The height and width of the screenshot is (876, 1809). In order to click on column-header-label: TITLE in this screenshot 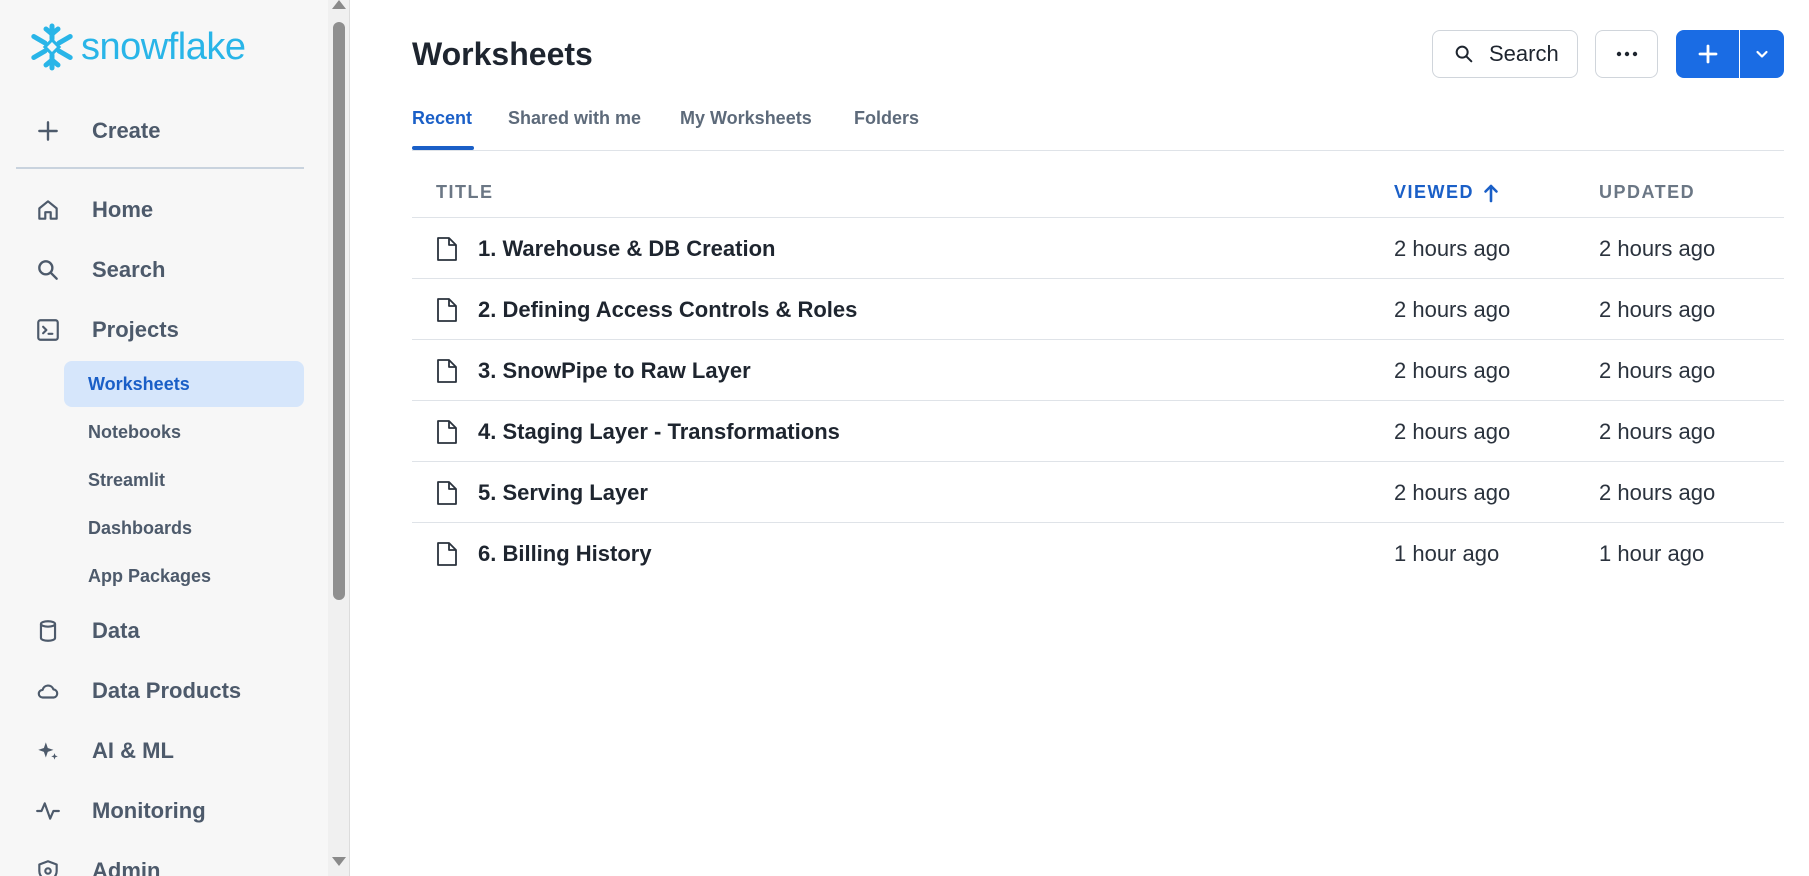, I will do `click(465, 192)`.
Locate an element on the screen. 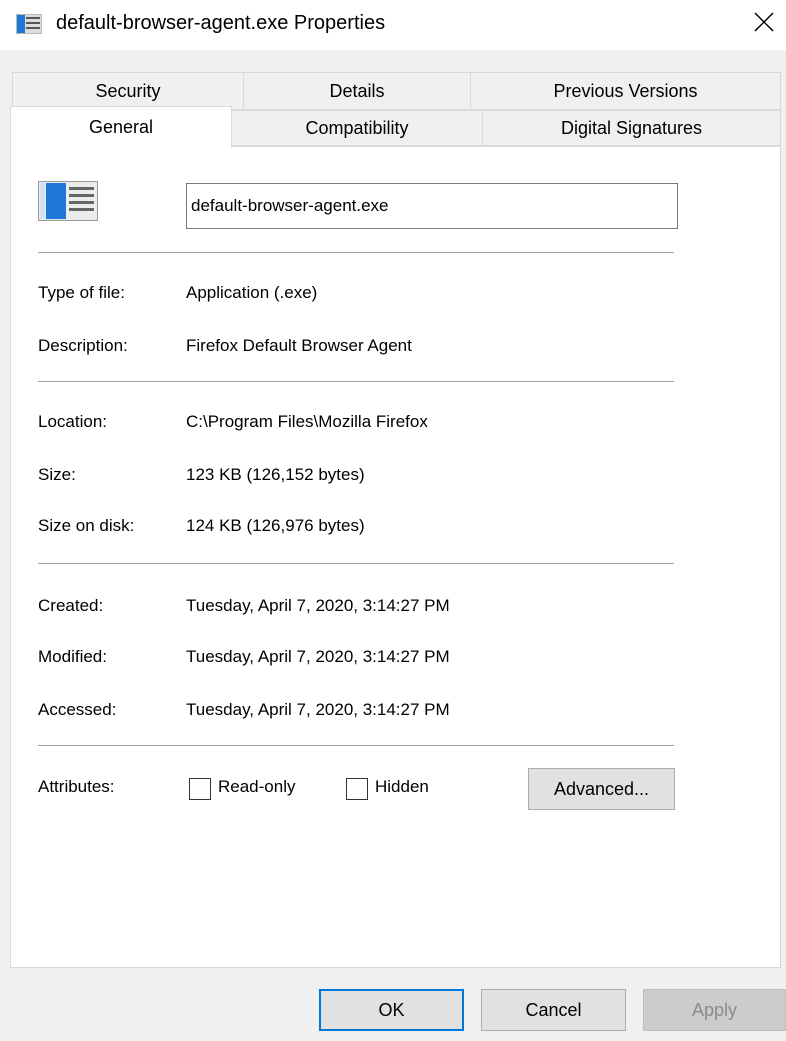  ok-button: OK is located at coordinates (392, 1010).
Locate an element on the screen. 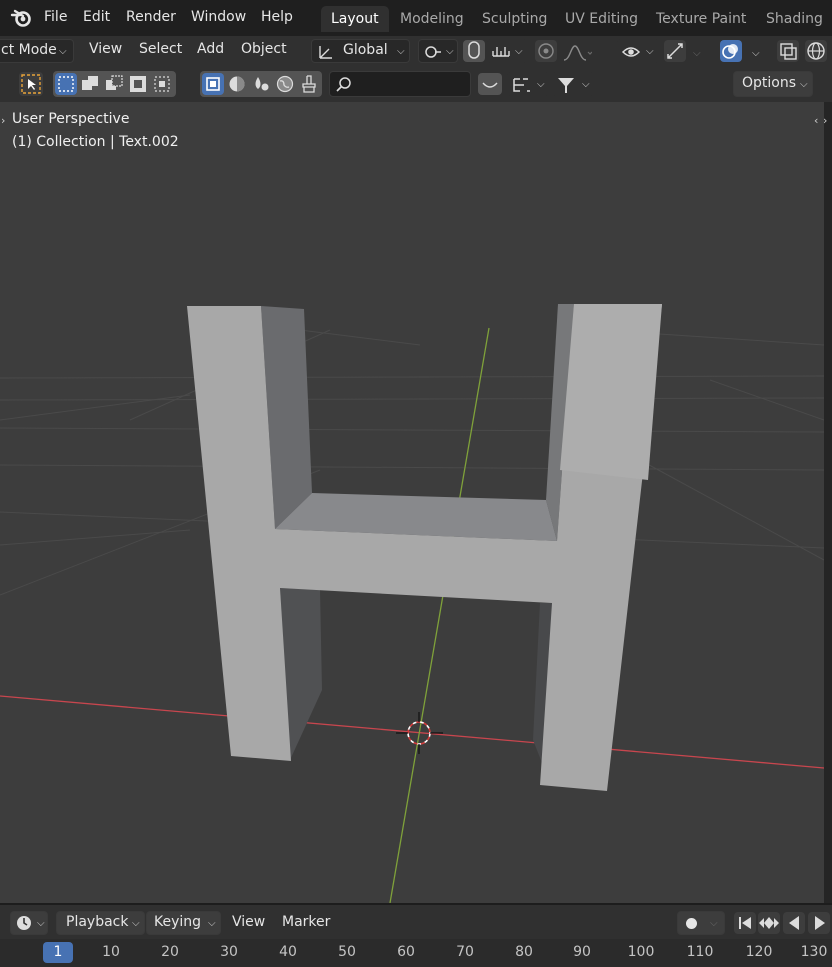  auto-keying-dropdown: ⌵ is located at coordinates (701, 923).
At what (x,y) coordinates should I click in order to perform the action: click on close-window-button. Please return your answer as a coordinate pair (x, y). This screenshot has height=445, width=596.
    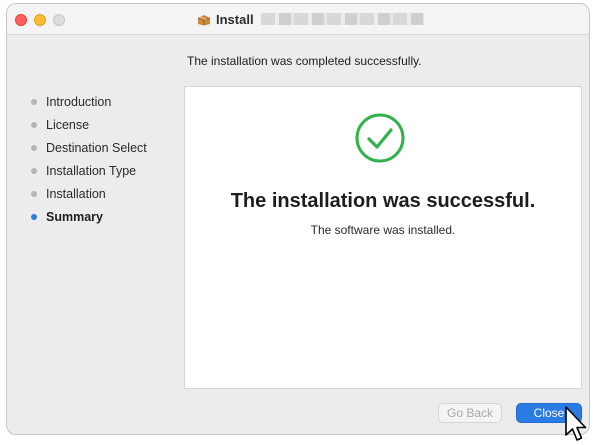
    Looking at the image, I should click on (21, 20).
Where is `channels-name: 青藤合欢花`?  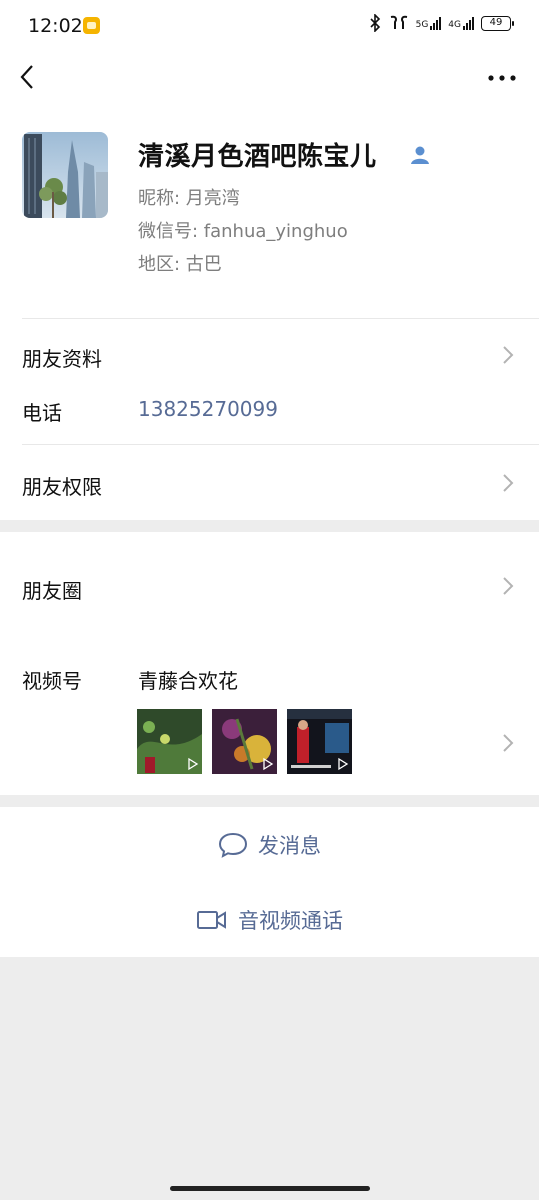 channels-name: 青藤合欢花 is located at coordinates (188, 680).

→ AIM OF THE TASK: Find each line of the records containing the word "should" and copy those lines out in full.

→ RESPONSE BOX:
At what (x,y) coordinates should I click in order to perform the action: click on close-window-button. Please return your answer as a coordinate pair (x, y). This screenshot has height=445, width=596.
    Looking at the image, I should click on (21, 20).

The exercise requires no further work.